Enfin, la prière des fidèles doit être réservée aux seuls diacres, acolytes ou lecteurs en habits liturgiques. Il serait même plus cohérent avec la tradition bimillénaire de l'Église, occidentale comme orientale, que cette prière des fidèles ou prière universelle soit proclamée, ou mieux encore chantée, uniquement par le diacre puisqu'elle portait auparavant le nom d' “oratio diaconalis”. En cas d'absence du diacre, il serait bon que ce soit le prêtre lui-même, comme pour la proclamation de l'évangile d'ailleurs, qui la lise. Le terme de prière des “fidèles” ne signifie pas que sa proclamation est du ressort des fidèles. Ce serait une erreur historique et liturgique de le croire. Cela indique en fait qu'elle survenait au début de la messe des fidèles, une fois les catéchumènes partis, quand le diacre ou le prêtre offrait à la Majesté divine les intentions de toute l'Église, donc de tous les fidèles, d'où son nom.

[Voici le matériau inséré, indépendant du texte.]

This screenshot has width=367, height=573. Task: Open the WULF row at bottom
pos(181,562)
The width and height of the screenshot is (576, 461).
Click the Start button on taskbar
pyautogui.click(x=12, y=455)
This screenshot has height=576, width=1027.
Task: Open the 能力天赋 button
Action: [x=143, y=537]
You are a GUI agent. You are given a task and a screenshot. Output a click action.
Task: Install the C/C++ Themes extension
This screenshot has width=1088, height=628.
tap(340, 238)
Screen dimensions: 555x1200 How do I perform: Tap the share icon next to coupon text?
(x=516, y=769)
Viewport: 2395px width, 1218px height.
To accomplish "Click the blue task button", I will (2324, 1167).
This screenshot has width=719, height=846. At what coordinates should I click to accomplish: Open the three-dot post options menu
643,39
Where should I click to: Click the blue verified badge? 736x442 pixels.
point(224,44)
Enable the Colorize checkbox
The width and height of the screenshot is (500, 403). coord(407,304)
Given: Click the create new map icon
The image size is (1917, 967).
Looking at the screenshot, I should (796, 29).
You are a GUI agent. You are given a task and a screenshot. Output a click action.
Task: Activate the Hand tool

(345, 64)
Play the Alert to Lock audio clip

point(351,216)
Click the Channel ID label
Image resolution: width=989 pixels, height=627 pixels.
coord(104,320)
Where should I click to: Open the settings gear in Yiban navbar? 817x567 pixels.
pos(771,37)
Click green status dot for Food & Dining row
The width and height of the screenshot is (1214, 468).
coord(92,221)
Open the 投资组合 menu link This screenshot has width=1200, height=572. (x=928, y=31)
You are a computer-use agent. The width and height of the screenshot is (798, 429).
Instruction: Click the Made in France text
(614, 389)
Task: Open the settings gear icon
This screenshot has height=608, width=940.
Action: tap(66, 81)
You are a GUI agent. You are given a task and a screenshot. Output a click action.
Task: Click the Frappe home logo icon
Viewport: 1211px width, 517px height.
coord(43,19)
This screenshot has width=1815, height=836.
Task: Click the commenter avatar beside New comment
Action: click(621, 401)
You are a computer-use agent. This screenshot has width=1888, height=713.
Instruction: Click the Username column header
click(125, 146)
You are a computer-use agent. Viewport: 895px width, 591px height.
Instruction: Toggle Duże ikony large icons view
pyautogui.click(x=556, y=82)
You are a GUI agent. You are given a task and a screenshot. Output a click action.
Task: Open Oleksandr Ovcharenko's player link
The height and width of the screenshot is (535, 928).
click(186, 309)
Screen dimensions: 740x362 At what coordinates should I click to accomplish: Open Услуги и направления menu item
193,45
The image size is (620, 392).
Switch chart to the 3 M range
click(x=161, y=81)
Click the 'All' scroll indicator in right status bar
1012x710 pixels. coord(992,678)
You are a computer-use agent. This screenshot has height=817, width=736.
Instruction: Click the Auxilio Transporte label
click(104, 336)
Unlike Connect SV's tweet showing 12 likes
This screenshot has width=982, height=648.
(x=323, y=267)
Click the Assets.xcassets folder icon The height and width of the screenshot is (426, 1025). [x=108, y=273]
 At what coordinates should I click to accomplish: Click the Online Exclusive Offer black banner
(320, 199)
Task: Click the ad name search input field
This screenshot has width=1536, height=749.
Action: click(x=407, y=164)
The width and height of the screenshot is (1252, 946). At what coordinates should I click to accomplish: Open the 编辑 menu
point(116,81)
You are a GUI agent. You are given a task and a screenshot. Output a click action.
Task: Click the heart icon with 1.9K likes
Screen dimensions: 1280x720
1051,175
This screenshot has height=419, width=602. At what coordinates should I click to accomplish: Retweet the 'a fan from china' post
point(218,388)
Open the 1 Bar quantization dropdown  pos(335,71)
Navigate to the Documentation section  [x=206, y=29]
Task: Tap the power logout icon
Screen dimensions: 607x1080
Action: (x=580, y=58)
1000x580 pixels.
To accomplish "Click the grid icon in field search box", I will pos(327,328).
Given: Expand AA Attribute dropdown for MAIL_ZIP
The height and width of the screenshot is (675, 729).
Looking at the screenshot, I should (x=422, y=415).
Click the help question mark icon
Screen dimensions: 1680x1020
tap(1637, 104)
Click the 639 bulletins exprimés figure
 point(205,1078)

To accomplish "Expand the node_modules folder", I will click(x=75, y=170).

2) Et pour la forme extraordinaire ? De quelle façon pourrait-elle s'enrichir au contact de la forme ordinaire du rite romain ?

Monseigneur Athanasius Schneider : Je dirais que l'esprit qui anime les derniers éléments que j'ai cités à propos du Novus ordo pourrait être appliqué à la forme extraordinaire. Les lectures saintes devraient toujours être accessibles aux fidèles, donc dans la langue locale et pas seulement en latin, sauf occasion particulière. Les lectures pourraient alors être faites, dans cette forme aussi, d'un lecteur ordonné ou institué voire d'un fidèle masculin en habits liturgiques.
L'introduction de quelques-unes des préfaces du nouveau missel serait une initiative belle et utile, ainsi que l'introduction de nouveaux saints dans le calendrier liturgique traditionnel.